Neuraminidase-dependent hamagglutination of human erythrocytes by human strains of Actinomyces viscosus and Actinomyces naeslundii.

Human A, B, and O erythrocytes (RBC) were agglutinated by many human strains of Actinomyces viscosus and A. naeslundii. At 37 degrees C, these bacterium-mediated hemagglutination reactions required the action of bacterial neuraminidase upon the RBC; however, at 4 degrees C, the requirement for neuraminidase was not as striking. Bacterial cell suspensions which caused hemagglutination at 37 degrees C contained both soluble extracellular and cell-associated neuraminidase activities as shown by enzyme assays using a soluble substrate (i.e., alpha 1-acid glycoprotein).
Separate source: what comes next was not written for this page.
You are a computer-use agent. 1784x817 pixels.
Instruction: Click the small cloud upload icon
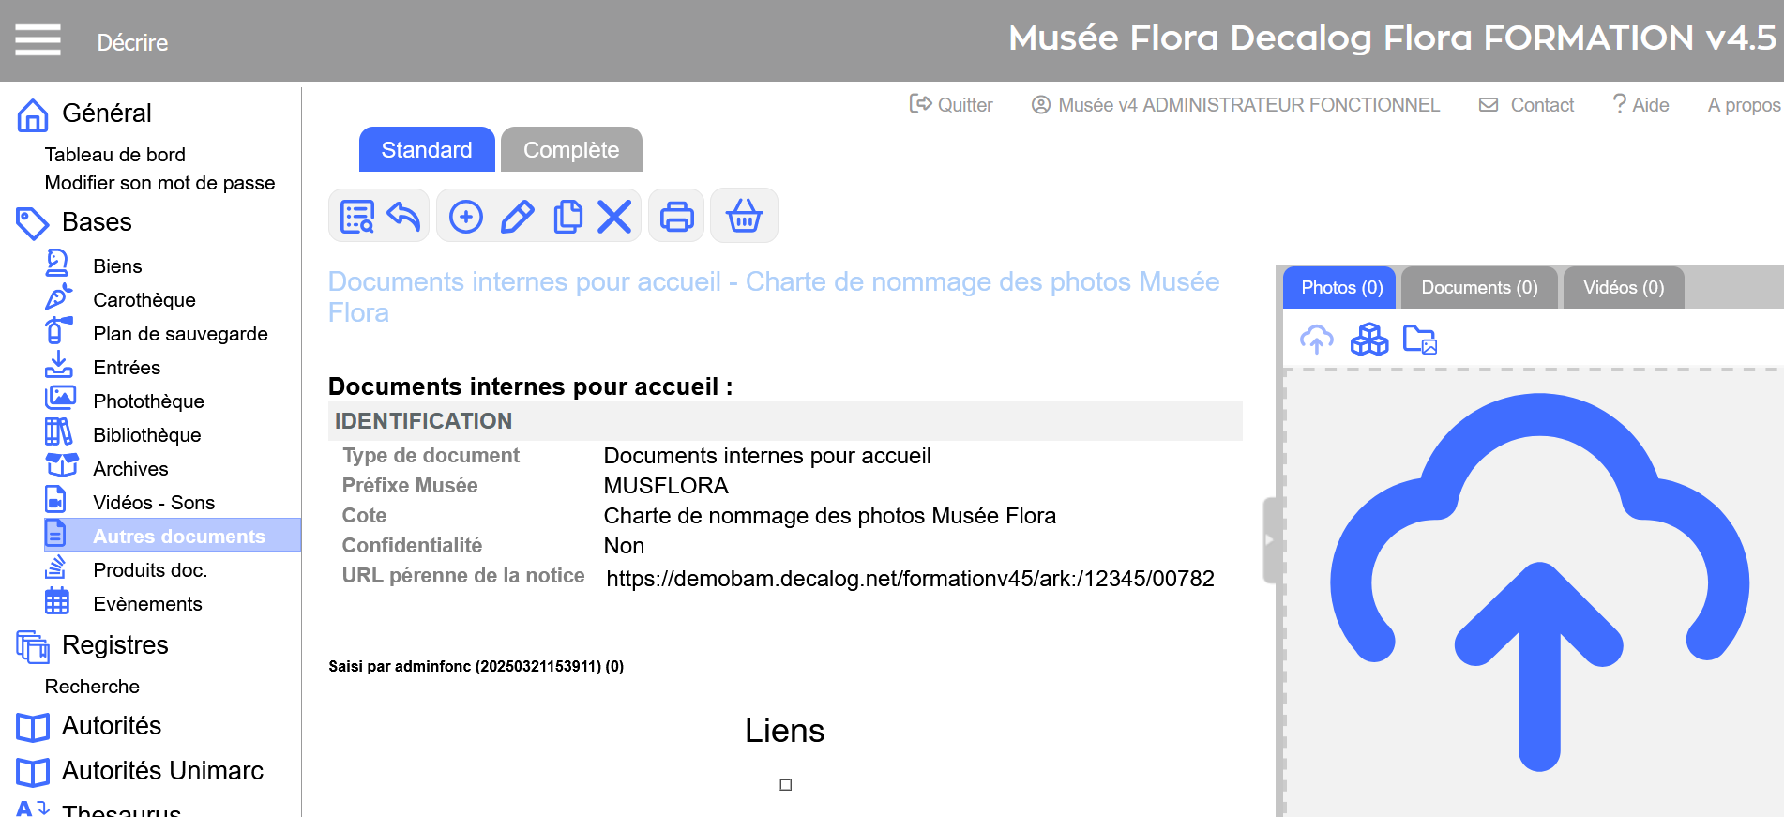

Bacterium-mediated hemagglutination occurred only in the presence of soluble neuraminidase activity, and the rate of hemagglutination could be inhibited by 2-deoxy-2,3-dehydro-N-acetylneuraminic acid, a competitive inhibitor of purified soluble neuraminidase from A. viscosus T14V. Suspensions of bacteria which contained only cell-associated neuraminidase activity were unable to initiate hemagglutination, but they caused immediate hemagglutination when mixed with neuraminidase-treated RBC. All hemagglutination reactions were reversible in the presence of 0.02 M lactose and were abolished by heating (85 degrees C for 30 min) the actinomycete cells but not the RBC. The proposed mechanism of hemagglutination involves two sequential steps: (i) the action of neuraminidase to unmask galactose-containing receptors on the RBC and (ii) the multivalent binding of these receptors by many low-affinity lection sites on the bacterial surface.